Turkan : Lorsque j'étais adolescente, ma mère m'achetait quelques serviettes, une nappe. Un jour, je lui ai dit que j'achèterais moi-même ce dont j'avais besoin. Quand je me suis mariée, je travaillais déjà et je gagnais mon propre argent. Je ne voulais pas être une charge financière pour mes parents. Nous avons célébré notre mariage en petit comité en 2021. J'ai acheté des articles ménagers avec l'argent que j'ai économisé sur mon propre salaire. Les parents de mon mari nous ont également donné de l'argent qu'ils avaient mis de côté pour de l'or. Nous avons acheté d'autres articles ménagers au lieu de l'or. Pour être honnête, nous n'avions pas besoin d'acheter autant de choses. Nous étions satisfaits avec très peu.

Ulkar, 26 ans, Baku.
Image par Gular Abbasova, utilisée avec permission dans le cadre d'un accord de partage de contenu.

Ulkar : Ma dot est composée de très peu de choses. Des antiquités laissées par ma mère et ma grand-mère de leurs propres dots, et le foulard que je porte. Ma mère a acheté une nappe et quelques serviettes. Avec mon mari, nous avons dit à nos parents qu'il n'était pas nécessaire de dépenser de l'argent supplémentaire pour la dot et les mariages. Avec ces fonds, nous pouvons bâtir une entreprise plus rentable, qui sera bénéfique pour notre avenir. Mais à la demande de mon beau-père, nous avons acheté des bijoux en or. C'est une coutume importante dans notre société. C'était une condition irrévocable pour que nous puissions faire ce que l'on voulait.

Gulsara, 30 ans, Baku.
Image par Gular Abbasova, utilisée avec autorisation dans le cadre d'un accord de partage de contenu.

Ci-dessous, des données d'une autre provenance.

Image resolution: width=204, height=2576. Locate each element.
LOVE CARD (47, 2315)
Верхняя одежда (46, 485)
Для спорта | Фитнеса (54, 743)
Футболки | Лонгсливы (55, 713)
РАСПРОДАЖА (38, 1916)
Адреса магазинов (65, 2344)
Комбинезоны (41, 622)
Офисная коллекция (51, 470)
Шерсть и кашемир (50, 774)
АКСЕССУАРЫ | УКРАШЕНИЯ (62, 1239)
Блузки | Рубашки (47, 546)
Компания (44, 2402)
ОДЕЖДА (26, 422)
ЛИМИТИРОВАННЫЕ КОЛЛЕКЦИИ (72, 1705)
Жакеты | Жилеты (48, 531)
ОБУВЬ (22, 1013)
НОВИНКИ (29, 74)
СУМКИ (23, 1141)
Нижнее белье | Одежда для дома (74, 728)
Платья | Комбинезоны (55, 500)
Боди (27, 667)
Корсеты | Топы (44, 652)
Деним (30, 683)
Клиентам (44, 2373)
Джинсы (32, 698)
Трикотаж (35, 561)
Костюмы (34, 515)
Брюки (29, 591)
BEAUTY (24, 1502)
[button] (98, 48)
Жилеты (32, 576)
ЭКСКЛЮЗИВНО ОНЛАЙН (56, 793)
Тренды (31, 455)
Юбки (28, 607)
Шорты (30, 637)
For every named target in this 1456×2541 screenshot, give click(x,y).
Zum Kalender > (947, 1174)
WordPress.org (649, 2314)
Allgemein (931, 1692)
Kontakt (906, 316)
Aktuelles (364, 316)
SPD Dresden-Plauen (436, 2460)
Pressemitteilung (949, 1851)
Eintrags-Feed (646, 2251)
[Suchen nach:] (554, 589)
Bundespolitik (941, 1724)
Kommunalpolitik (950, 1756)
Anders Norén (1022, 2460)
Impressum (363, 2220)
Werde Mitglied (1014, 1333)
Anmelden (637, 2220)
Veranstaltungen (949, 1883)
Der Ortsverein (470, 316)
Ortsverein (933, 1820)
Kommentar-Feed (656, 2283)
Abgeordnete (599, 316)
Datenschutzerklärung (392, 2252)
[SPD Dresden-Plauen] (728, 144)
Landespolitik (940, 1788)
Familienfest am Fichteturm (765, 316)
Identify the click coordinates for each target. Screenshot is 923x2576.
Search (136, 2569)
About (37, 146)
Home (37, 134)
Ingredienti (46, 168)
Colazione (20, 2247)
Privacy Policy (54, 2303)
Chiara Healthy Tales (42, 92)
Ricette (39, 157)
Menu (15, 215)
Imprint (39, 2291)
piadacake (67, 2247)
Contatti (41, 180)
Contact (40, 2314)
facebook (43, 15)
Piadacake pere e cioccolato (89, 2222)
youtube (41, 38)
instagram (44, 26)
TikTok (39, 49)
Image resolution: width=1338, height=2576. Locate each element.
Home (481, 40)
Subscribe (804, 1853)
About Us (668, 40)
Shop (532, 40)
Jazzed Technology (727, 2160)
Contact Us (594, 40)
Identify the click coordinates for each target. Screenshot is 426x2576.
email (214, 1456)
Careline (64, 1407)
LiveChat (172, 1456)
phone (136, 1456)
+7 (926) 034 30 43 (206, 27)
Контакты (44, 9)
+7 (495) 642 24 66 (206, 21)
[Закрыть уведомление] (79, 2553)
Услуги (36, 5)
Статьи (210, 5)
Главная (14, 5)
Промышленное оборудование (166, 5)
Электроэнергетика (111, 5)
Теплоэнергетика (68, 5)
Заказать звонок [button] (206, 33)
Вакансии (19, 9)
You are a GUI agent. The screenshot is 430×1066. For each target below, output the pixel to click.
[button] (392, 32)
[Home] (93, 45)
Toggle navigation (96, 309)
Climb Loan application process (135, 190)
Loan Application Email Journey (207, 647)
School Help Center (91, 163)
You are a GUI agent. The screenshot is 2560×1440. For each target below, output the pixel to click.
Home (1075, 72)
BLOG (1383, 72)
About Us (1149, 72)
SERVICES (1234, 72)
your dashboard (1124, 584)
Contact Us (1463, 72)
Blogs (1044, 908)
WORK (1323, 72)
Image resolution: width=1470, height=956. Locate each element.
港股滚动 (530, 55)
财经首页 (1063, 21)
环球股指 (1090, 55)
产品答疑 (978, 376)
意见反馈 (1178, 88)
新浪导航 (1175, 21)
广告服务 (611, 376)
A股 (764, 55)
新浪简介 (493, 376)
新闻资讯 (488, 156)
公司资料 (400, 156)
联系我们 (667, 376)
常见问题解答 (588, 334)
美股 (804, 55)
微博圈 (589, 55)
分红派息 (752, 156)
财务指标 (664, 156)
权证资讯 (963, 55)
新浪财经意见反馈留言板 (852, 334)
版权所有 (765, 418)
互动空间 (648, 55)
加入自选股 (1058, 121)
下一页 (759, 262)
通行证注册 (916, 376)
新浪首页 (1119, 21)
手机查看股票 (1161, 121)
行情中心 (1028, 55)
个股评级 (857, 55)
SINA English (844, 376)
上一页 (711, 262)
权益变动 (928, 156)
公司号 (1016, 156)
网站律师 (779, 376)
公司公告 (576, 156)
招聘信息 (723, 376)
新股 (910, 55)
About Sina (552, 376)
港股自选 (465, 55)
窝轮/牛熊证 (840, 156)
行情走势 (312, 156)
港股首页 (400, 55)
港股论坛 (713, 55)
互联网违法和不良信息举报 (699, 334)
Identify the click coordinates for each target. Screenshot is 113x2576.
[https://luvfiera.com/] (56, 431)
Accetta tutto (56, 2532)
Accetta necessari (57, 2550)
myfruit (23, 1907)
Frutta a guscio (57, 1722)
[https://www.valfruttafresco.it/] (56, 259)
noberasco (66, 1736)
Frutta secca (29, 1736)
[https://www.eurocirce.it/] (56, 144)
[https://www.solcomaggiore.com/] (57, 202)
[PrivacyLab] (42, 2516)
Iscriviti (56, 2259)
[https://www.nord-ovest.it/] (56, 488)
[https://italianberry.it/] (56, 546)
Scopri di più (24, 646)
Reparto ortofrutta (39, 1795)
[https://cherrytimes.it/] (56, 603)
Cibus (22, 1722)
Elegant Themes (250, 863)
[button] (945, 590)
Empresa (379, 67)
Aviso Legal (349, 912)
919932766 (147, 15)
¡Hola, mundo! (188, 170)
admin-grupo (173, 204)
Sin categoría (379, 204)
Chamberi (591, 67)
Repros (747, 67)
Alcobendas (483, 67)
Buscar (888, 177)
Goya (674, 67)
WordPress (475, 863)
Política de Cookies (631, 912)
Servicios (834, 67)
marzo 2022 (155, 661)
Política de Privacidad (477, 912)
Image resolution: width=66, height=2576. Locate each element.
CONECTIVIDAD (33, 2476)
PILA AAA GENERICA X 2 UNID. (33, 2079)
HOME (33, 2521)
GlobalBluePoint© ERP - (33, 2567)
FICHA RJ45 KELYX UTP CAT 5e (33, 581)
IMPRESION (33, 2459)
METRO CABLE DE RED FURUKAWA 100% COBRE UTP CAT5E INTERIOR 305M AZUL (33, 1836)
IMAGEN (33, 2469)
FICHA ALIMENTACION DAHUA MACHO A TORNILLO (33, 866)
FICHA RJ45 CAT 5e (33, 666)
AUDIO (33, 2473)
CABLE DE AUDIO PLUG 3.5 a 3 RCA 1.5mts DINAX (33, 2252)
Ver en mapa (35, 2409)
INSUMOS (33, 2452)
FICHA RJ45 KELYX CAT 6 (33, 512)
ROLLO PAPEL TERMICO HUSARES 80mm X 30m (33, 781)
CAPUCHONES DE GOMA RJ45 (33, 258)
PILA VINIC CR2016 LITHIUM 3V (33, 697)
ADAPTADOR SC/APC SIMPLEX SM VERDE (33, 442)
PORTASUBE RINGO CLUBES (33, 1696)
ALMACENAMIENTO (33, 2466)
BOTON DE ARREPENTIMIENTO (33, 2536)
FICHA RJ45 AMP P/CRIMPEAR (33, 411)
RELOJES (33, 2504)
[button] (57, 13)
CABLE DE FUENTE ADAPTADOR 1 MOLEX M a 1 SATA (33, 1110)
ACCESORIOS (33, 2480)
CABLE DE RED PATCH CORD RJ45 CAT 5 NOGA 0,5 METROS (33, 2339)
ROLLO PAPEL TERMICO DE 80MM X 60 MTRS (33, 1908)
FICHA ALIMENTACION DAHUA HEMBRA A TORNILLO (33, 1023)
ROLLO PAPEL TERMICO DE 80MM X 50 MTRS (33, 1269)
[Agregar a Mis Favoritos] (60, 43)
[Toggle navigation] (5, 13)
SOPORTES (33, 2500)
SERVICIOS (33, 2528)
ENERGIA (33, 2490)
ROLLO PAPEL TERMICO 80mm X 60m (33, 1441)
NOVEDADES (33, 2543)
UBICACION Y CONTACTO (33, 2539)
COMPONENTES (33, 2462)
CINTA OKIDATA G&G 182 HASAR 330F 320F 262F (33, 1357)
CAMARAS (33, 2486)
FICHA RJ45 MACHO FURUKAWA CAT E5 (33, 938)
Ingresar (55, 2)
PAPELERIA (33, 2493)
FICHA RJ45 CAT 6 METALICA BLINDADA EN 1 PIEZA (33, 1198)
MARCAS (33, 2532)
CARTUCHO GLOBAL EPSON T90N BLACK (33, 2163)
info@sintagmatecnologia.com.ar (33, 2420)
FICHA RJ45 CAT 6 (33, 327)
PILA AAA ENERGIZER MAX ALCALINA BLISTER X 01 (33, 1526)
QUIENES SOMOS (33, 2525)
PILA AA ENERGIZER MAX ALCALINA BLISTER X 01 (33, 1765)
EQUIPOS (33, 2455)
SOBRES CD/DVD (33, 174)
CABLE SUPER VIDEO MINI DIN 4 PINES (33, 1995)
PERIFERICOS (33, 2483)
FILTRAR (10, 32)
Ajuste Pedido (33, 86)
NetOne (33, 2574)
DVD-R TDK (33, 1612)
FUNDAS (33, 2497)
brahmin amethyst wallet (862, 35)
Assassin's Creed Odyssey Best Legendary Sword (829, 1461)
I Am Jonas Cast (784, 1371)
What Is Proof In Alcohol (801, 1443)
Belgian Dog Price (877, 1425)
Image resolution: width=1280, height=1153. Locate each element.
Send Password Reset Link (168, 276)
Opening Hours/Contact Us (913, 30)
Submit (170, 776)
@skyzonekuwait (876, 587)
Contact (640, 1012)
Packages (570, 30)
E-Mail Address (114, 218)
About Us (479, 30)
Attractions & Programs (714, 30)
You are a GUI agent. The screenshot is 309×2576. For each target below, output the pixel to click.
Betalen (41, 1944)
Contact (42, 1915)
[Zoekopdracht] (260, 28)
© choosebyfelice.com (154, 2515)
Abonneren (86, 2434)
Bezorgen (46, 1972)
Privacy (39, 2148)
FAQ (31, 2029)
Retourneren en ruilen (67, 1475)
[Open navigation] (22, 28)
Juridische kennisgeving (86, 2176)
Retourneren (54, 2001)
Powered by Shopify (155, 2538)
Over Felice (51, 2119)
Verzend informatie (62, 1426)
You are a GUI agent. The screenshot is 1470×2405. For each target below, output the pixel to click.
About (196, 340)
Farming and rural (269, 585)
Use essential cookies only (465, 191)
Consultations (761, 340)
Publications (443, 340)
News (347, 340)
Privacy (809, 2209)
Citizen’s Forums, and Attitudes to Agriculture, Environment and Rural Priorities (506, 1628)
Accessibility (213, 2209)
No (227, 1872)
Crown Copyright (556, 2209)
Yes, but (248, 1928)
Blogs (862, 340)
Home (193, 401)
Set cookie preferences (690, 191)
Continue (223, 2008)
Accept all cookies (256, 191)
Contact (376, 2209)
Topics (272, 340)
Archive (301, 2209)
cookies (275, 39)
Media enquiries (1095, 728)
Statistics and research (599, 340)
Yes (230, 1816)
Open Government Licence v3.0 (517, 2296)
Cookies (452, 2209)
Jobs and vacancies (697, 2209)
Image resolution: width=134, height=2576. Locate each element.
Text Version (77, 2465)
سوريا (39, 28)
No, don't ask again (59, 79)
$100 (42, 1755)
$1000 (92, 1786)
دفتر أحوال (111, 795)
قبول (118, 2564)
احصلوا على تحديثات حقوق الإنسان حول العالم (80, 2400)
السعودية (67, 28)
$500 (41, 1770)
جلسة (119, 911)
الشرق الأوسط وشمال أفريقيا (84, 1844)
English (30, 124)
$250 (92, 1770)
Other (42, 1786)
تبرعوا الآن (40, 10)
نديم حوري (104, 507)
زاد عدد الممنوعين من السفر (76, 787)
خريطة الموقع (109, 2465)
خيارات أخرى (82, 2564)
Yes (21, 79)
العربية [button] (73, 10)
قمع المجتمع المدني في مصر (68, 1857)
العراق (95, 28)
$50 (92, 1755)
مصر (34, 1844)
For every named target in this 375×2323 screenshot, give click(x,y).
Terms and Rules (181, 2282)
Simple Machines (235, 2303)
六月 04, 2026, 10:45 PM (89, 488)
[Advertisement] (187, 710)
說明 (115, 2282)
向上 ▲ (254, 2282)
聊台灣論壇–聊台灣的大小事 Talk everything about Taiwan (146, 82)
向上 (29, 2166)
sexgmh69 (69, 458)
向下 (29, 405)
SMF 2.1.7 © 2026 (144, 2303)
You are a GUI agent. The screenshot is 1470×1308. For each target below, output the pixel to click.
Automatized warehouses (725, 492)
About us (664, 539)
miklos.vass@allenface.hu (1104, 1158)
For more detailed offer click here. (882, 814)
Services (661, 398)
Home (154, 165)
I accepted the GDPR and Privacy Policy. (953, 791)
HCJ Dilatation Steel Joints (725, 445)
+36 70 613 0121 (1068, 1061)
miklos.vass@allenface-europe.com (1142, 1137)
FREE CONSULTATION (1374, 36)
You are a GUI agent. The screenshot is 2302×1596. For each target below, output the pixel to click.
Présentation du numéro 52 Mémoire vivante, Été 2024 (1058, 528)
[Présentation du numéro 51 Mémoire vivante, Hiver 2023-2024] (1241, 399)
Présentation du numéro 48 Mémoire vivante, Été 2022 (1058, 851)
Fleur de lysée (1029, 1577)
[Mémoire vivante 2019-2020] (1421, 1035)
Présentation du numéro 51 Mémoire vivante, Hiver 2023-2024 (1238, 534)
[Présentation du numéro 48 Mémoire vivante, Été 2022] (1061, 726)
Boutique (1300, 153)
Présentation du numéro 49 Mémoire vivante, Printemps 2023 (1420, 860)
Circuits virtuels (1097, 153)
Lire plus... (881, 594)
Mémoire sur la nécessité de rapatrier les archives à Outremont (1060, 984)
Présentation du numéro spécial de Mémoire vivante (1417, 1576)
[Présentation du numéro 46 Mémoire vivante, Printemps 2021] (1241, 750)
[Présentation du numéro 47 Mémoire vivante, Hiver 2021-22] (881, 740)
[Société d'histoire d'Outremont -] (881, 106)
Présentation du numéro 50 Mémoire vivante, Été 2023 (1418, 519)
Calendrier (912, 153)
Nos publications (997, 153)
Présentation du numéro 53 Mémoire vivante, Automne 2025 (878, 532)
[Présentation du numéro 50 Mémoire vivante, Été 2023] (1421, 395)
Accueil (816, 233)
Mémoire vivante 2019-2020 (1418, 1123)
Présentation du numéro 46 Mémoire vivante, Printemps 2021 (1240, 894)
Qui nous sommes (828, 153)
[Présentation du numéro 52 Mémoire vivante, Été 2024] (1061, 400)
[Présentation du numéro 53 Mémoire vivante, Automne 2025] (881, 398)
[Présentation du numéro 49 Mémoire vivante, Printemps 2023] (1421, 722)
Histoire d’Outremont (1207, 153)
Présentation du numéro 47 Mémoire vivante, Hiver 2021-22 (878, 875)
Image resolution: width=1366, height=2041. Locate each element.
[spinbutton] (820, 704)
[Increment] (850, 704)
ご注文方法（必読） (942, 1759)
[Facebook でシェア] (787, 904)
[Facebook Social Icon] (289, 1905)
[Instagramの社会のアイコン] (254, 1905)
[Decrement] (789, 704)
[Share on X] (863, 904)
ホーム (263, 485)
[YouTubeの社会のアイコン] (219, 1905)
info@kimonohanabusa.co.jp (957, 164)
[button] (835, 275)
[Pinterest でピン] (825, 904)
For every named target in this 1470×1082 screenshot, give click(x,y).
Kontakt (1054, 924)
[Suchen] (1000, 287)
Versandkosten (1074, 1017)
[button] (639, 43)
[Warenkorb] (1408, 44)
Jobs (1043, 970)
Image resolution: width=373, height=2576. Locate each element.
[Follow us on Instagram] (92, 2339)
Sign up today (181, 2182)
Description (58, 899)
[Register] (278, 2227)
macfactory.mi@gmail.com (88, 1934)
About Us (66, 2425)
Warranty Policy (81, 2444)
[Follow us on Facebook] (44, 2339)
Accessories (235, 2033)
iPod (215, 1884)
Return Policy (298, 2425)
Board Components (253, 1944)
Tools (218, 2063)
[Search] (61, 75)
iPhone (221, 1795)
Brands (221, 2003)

Gulsara : Quand j'étais adolescente, j'ai dit à ma mère qu'il n'était pas nécessaire de m'acheter une dot. Je ne voulais pas que mes parents dépensent leur argent dans des objets. Ma mère m'a donné un tapis Guba (un tapis artisanal et précieux). En plus, j'ai aussi reçu des antiquités ayant appartenu à ma mère et ma grand-mère, et des ustensiles en cuivre. J'ai un souvenir d'héritages familiaux qui reflétaient la culture folklorique et les traditions de ma famille. Voilà ce qui était précieux pour moi. Nous achèterons ce dont nous avons besoin quand nous en aurons besoin, tant que mon mari et moi vivons ensemble.

Afsana, 26 ans, Baku.
Image par Gular Abbasova, utilisée avec permission dans le cadre d'un accord de partage de contenu.

Afsana : Je prévois de fonder une famille dans un futur proche, c'est pourquoi ma mère achète déjà de petits articles ménagers pour ma dot. Elle a fait une liste de ce qui est nécessaire et presque tout ce qui est indispensable pour la vie quotidienne a été acheté. Ce genre de préparatifs ne sont pas mon fort. Je laisse cette tâche à ma mère et à ma sœur. Les ustensiles de cuisine de base, accessoires, vaisselle, serviettes et nappes sont presque au complet.

Nous achèterons probablement des meubles et de l'électroménager avant le mariage. Peut-être que ça ne sera pas nécessaire, si on emménage dans une location entièrement meublée et équipée. Je pense que la pandémie a énormément affecté la tradition de la dot. Il y a cinq, dix ans, les familles faisaient beaucoup de dépenses pour cette dernière, alors que depuis la pandémie, elles ont essayé d'être plus prévenantes. Quand j'ai posé la question à des couples de jeunes mariés, ils m'ont répondu qu'ils arrivaient à vivre avec moins d'argent et d'économies. Certains n'ont même pas organisé de fête pour célébrer leur mariage. J'essaie, moi aussi, d'être prévoyante, et de garder un budget. Je pense que les achats superflus sont une dépense inutile.